あの4番を、翔太はここまでフライと三振で討ち取っている。
(この回だってきっと……)
確かに、ヒットでもフライでも、点を取られてしまう。
だけど、ノーアウト満塁は意外に点が取りにくい。
満塁だと攻撃のパターンが限られてくるからだ。
盗塁もないし、フォースプレイになるのでスクイズも難しいだろう。
仮にヒットを打たれたとしても、ダブルプレイを取りやすいし、大量失点には繋がりにくい。
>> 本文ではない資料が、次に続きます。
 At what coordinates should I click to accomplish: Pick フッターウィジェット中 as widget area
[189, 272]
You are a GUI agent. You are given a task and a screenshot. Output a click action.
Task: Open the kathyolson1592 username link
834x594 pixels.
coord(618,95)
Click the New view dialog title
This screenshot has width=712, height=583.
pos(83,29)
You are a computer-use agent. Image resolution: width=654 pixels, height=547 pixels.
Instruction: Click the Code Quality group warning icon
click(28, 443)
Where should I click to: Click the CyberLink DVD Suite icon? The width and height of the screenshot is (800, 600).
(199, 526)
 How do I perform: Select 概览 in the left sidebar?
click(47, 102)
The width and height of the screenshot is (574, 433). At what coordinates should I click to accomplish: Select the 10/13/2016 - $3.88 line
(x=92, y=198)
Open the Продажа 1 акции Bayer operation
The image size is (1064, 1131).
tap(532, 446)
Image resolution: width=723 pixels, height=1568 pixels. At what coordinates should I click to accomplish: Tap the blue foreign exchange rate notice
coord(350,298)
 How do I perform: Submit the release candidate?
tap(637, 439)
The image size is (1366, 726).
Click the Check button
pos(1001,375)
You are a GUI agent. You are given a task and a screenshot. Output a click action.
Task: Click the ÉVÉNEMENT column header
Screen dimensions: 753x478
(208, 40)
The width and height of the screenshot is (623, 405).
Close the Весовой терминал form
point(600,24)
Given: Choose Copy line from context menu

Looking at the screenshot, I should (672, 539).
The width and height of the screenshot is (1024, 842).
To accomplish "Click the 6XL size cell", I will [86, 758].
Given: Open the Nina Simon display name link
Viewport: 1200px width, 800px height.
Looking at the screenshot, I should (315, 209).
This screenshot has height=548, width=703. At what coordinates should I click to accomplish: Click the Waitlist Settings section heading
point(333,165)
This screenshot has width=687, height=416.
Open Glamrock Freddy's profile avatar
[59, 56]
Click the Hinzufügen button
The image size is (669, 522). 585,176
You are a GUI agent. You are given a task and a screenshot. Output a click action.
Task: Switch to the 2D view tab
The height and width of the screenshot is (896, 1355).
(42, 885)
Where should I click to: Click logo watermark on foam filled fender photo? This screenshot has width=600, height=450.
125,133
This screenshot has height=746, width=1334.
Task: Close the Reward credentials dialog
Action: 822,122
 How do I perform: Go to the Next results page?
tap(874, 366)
それにここで、もしも上手く0点に抑えることができたら、相手チームにはダメージを残し、こちらは一気にムードが盛り上がるはず。
ピンチをチャンスに変えることができるかもしれない。
しかし何と言っても、甲子園出場チームの4番だ。長打が出ないとは限らない。
マウンドに集まっていた野手が守備位置につく。
相手打者は、また豪快な素振りを2回してバッターボックスに入った。
四角い顔に、真っ黒な太い眉毛が印象的だ。
(大丈夫や、いける! 顔は翔太が勝ってる! あんな熊男に負けるわけないやろ)
まったく根拠のない考えが湧いてくる。
――だから頑張れ! 翔太!
野手は前進守備を敷いているが通常よりもやや深めだ。
ここはヒットによる一点はやむを得ないかもしれないが、タッチアップの一点は防ぎたい。
ファーストはバックホーム体制の守備についている。
一塁ランナーが、大胆なリードを取っているが、満塁の場合は牽制球を投げると、その間に三塁ランナーがホームを目指して走るので、投げることはできない。
翔太がセットポジションの姿勢から一球目を投げた。
外角低めのストレート。
バットが大きく回ったが、ボールはキャッチャーのミットに収まった。
「ストライクっ!」
翼はホッと胸を撫でおろす。
周りにいる人達も、みんな同じように安堵の声を漏らしている。
バッターは打つ気満々の様子に見える。
翼はもちろん、観ている誰もがそうだと思っていた。